Spring Cloud Task is currently GA and supports all the functionality needed to effectively run tasks on CF. However, it's important to note that SCT doesn't handle orchestration so the actual launching of tasks on CF is the responsibility of either the user, or Spring Cloud Data Flow (the easier route).
Spring Cloud Data Flow's Cloud Foundry server implementation currently has functionality to launch tasks on PCF in the latest snapshots. We have validated this against 1.7.12 as well as the development branch of 1.8.
The task workflow within SCDF
Tasks are fundamentally different from stream applications within the context of SCDF. When you create a stream definition, you are given the option to deploy it. What this does is it actually downloads the Spring Boot über jars and deploys them to PCF as long running processes. If they go down, PCF, will relaunch them as expected, etc.

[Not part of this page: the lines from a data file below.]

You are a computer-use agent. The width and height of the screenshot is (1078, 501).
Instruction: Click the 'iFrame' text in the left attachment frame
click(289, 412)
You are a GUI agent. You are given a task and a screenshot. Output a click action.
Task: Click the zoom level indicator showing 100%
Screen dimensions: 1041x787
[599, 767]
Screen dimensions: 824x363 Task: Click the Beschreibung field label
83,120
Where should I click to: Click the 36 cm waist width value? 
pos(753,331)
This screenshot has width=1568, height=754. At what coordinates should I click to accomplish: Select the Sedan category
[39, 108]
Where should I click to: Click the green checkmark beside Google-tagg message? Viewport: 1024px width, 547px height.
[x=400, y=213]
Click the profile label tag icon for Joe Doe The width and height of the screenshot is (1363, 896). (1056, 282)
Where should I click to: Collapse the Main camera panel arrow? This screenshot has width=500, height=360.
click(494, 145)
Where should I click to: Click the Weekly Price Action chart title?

Tasks on the other hand, are not deployed. They are launched. The difference is that while you create a task definition, there is nothing deployed until you click launch. And when the task completes, the software is shut down and cleaned up. So while a stream definition may have states, it's really a one to one relationship between the definition and the deployed software. Where with a task, you can launch a task definition as many times as you want.
Your issues
Reading through your post, I see a few things that you are struggling with. Let me see if I can help:
Task Definitions within SCDF and launching them via a stream - When launching a task from a stream, the task registry within SCDF is not used. The sink expects the URL for the resource to be within the TaskLauchRequest.
Apps Manager and tasks - As mentioned above, there is no support for v3 applications in Apps Manager yet so you won't be able to see your tasks there.
Viewing the logs - In order to debug what's going wrong with launching your task on CF, you're going to want to view the logs. To do so, use the v3 CLI plugin mentioned above to view them. It's important to note that you can only tail live logs with the plugin, not view logs that have previously been rendered. Because of that, when testing, you'll want to tail the logs as soon as the app is created, before it's launched.
Error in SCDF Shell - The error you received from the SCDF shell (CF-UnprocessableEntity(10008):...) leads me to wonder if you have both the correct version of PCF (1.7.12+) and the correct version of the following other libraries:
spring-cloud-deployer-cloudfoundry - The latest snapshots
cf-java-client - 2.0.0.M10+
reactor-core - 3.0.0.RC1+
I hope this helps!
[1] https://github.com/cloudfoundry/v3-cli-plugin
Task support is not available in 1.0.0.M4 release of SCDF's CF-server. In this release, the task commands/REST-APIs should be disabled - see here. And for that reason, you wouldn't see any docs related to Tasks in the 1.0.0.M4 reference guide.
That said, the Task support is available/enabled in the BUILD-SNAPSHOT release. If you're locally building the CF-server and upon pushing it to CF, you could take advantage the task commands in the shell to create and launch task definitions.